*** RECORDS ***

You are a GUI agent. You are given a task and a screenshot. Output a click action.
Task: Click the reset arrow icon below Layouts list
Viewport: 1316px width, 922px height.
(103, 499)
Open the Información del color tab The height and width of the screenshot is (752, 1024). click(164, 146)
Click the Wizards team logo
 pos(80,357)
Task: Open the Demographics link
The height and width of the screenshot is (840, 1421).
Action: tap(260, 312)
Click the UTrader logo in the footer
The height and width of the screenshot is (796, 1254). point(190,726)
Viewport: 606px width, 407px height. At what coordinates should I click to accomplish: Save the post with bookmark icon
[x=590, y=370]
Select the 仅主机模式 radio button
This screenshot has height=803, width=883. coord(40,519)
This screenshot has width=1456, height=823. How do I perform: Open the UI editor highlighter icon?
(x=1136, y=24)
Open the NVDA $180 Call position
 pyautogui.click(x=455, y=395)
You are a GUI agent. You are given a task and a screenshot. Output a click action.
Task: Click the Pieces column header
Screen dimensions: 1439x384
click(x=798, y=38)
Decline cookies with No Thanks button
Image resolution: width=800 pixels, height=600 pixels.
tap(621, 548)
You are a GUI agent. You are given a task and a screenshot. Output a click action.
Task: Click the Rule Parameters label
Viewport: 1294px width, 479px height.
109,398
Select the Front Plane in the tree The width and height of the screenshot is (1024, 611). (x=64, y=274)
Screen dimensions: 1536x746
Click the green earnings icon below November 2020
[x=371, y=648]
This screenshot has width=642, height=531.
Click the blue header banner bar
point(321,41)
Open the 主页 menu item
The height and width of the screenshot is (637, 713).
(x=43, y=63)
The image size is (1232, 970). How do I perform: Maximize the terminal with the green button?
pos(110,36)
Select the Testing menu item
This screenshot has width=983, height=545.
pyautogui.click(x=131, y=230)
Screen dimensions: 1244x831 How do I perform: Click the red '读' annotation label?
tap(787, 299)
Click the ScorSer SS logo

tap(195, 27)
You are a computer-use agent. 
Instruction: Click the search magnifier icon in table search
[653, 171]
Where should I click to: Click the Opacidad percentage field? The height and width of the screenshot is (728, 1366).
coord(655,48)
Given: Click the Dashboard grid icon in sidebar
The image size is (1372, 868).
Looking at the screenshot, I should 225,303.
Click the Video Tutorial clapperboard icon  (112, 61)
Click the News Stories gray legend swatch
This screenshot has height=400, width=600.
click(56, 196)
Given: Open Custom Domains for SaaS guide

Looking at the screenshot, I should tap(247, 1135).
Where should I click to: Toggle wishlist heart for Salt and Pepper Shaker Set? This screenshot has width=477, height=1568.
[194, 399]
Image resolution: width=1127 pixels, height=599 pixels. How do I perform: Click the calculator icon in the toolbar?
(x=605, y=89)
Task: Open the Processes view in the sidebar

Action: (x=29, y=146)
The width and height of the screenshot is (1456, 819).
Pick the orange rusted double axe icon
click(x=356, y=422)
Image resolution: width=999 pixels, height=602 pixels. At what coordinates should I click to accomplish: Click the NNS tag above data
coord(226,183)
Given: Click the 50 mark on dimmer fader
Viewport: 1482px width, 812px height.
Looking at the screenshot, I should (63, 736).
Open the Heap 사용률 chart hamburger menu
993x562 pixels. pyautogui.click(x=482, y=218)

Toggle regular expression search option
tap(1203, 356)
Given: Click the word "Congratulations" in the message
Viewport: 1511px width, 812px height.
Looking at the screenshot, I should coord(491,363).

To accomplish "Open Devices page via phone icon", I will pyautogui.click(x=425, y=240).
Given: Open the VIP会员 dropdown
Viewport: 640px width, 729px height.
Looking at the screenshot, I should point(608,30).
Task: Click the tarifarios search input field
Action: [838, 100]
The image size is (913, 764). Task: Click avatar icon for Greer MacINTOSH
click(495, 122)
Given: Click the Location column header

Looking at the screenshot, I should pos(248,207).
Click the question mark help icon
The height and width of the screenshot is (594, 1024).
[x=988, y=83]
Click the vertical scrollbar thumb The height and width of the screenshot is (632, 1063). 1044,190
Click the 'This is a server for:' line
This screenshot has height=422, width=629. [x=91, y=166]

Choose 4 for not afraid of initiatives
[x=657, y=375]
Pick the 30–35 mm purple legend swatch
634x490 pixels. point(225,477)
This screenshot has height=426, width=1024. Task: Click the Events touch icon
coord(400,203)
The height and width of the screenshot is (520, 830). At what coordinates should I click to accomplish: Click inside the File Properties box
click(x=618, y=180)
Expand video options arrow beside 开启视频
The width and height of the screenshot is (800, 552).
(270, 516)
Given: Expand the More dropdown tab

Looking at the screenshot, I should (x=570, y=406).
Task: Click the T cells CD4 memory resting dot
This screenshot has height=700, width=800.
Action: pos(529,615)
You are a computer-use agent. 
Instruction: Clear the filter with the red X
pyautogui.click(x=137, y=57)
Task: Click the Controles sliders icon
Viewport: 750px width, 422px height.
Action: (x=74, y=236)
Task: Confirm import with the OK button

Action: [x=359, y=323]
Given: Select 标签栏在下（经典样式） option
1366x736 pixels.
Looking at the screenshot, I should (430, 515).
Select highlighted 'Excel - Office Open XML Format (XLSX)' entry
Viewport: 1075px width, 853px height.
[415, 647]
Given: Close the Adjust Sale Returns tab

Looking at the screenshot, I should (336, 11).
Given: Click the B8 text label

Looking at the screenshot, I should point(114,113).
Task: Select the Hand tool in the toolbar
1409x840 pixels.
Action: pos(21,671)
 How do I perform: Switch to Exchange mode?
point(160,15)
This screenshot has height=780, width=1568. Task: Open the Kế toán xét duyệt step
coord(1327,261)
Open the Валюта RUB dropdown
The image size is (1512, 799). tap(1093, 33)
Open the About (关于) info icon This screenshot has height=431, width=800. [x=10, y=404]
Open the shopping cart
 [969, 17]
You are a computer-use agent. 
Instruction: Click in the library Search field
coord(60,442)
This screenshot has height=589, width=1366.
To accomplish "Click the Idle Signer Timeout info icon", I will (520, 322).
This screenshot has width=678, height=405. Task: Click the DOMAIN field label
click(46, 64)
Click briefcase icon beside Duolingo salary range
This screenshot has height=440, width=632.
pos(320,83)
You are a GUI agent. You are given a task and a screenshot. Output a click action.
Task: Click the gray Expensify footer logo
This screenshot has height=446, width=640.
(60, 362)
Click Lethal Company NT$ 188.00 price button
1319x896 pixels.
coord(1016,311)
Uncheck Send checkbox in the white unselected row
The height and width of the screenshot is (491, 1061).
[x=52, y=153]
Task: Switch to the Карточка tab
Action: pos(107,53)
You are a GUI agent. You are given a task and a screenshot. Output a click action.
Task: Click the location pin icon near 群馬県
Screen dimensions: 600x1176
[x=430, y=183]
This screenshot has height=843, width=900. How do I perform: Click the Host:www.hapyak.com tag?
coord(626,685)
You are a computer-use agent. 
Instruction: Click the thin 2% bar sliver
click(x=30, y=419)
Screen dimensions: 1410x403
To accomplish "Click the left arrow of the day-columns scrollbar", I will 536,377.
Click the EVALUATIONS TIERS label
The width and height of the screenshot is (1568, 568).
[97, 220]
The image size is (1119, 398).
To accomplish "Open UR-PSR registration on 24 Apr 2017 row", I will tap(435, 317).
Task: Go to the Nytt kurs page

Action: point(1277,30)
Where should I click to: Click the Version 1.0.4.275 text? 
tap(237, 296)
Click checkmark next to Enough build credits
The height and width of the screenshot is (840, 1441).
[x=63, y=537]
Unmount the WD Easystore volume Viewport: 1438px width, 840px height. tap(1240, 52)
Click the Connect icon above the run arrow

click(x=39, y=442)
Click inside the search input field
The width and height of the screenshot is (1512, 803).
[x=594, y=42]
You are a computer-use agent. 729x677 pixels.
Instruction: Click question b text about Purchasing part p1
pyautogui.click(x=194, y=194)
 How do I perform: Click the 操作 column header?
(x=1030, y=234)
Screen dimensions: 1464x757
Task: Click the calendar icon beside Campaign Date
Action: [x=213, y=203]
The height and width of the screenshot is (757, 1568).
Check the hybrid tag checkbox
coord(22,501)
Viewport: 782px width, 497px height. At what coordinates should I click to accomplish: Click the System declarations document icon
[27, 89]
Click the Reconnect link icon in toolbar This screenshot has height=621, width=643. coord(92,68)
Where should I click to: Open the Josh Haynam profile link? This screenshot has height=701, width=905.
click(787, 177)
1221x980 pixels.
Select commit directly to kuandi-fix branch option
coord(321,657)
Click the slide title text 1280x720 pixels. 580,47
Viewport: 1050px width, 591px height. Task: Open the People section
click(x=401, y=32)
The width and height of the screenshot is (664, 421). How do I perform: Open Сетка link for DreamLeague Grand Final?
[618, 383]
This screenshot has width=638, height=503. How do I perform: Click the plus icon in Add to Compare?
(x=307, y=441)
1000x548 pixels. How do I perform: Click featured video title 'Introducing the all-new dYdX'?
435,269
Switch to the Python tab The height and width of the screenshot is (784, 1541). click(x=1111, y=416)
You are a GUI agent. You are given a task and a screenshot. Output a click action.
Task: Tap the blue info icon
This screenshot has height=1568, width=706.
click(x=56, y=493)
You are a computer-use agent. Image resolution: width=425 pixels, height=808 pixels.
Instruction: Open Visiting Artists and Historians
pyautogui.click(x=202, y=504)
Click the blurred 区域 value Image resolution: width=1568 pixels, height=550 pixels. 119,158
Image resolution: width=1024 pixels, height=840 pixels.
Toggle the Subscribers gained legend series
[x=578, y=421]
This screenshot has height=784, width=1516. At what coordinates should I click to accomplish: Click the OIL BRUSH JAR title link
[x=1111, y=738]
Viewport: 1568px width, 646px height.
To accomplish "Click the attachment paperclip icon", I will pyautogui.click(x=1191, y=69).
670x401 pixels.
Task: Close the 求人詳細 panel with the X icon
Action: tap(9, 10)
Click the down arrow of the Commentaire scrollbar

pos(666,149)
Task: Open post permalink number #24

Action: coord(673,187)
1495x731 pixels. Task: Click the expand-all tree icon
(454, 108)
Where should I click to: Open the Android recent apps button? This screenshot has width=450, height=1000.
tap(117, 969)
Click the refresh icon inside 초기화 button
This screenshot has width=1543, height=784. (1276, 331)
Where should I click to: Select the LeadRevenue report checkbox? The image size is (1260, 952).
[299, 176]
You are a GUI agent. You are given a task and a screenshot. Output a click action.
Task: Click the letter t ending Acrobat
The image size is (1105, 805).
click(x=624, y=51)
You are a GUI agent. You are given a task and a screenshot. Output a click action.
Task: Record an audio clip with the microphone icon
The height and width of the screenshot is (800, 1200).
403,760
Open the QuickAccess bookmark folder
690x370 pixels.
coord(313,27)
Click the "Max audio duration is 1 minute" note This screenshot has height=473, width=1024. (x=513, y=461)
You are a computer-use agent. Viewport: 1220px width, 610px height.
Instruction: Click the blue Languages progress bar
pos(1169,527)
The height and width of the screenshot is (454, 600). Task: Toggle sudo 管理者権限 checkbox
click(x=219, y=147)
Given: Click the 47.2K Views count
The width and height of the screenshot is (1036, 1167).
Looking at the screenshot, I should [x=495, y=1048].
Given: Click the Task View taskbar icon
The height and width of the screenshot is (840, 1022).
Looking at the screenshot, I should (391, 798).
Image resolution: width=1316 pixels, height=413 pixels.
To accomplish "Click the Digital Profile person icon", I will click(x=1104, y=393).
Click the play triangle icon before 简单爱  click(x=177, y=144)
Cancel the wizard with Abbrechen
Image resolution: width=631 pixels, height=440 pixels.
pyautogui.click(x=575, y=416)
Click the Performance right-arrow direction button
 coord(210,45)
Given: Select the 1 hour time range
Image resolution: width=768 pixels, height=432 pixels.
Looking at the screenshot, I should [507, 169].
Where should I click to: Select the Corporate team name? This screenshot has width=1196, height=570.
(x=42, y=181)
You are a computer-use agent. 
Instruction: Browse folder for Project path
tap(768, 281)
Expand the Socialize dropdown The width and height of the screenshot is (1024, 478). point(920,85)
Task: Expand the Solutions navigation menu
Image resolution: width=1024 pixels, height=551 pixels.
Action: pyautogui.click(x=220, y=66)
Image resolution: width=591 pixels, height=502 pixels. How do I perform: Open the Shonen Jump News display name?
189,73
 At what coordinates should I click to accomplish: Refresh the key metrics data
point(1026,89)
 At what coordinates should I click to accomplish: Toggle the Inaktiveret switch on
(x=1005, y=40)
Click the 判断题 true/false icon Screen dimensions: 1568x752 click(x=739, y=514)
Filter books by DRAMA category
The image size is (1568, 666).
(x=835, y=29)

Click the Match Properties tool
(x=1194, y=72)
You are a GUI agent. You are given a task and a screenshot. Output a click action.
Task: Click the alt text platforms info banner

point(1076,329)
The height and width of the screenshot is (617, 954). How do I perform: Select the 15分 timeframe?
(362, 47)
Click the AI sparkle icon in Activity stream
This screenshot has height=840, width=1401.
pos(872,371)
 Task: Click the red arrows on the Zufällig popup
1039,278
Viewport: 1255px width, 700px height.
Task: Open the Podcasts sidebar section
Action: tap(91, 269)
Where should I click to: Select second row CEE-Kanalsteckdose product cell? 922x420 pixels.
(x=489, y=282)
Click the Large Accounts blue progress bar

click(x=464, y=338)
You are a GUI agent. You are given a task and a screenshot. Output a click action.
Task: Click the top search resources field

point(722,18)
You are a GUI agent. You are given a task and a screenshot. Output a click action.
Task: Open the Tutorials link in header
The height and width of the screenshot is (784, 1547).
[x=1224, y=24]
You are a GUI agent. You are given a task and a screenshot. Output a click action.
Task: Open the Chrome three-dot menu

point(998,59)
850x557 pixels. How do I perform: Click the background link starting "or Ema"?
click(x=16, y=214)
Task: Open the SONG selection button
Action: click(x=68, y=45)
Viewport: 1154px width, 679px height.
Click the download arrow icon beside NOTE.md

*** End of RECORDS ***

DIRECTIONS: Find the word "audio" in the data and copy out each line where it turns up.

TASK RESULT:
Task: Record an audio clip with the microphone icon
Click the "Max audio duration is 1 minute" note This screenshot has height=473, width=1024. (x=513, y=461)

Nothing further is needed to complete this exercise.